- _Supplied records_:
------

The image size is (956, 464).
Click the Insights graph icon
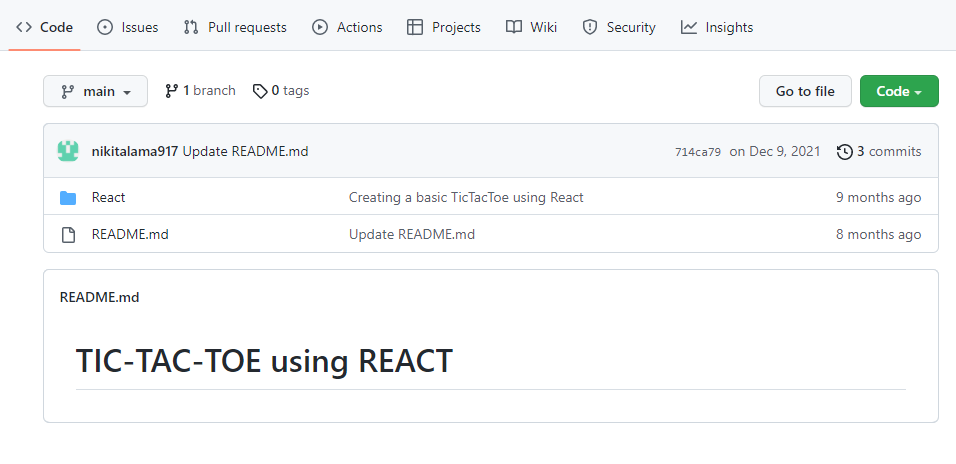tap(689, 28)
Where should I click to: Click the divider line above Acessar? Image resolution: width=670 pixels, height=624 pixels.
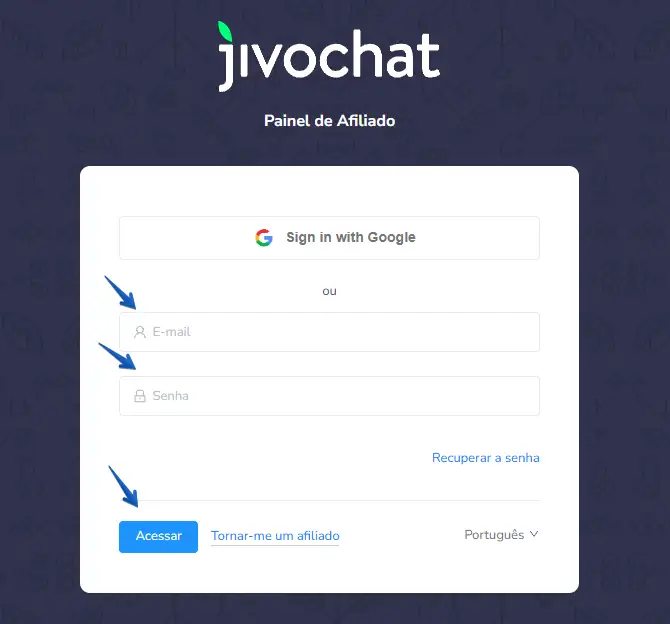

------

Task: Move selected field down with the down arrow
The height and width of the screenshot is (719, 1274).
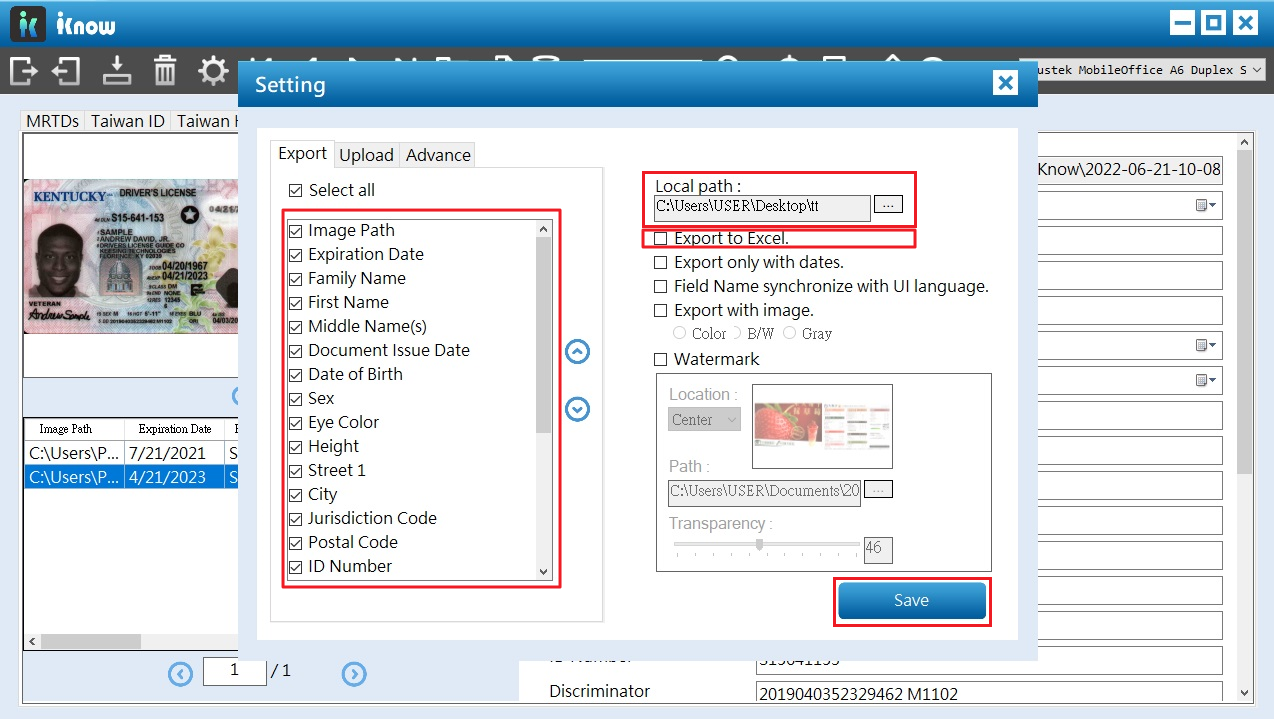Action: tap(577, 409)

------

- _Exercise requirements_: Write out exactly the run of lines above that starts at the line containing "The image size is (956, 464)." and ends at the line containing "Where should I". Include both, and leave the pictures out.

- _Answer space_:
The image size is (956, 464).
Click the Insights graph icon
tap(689, 28)
Where should I click to: Click the divider line above Acessar? Image resolution: width=670 pixels, height=624 pixels.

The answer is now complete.